[lustre-discuss] Filesystem started crashing recently

Marion Hakanson hakansom at ohsu.edu
Wed Jan 23 18:36:03 PST 2019

This sounds similar to LU-11613:

If so, it was fixed for us by upgrading to 2.10.6.  You may be able
to work around it by disabling quotas.



> From: Steve Barnet <barnet at icecube.wisc.edu>
> To: "lustre-discuss at lists.lustre.org" <lustre-discuss at lists.lustre.org>
> Date: Wed, 23 Jan 2019 13:48:29 -0600
> Subject: [lustre-discuss] Filesystem started crashing recently
> Hi all,
>     Since early last summer, we have been running a 2.10.4 filesystem
> pretty much without incident. Then about 2 weeks ago, it started
> crashing for no immediately obvious reason.
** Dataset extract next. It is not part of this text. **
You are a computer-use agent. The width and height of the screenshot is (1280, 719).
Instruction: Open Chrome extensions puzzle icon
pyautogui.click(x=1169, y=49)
There are no indications
> of hardware related problems in the logs, and the work loads have
> not changed significantly as far as we can tell.
>     I can't rule out hardware or system performance problems, but if
> that is the case, there are no obvious pointers as to what those
> would be. We had one workload that seemed to trigger the problem
> (a couple dozen jobs running du on parts of the filesystem), but
> that had been running for months, and even after we killed that
> we had a couple crashes.
>     Since the first crash (on 7 January) we have experience
> these crashes sporadically. Sometimes days between crashes,
> other times, hours.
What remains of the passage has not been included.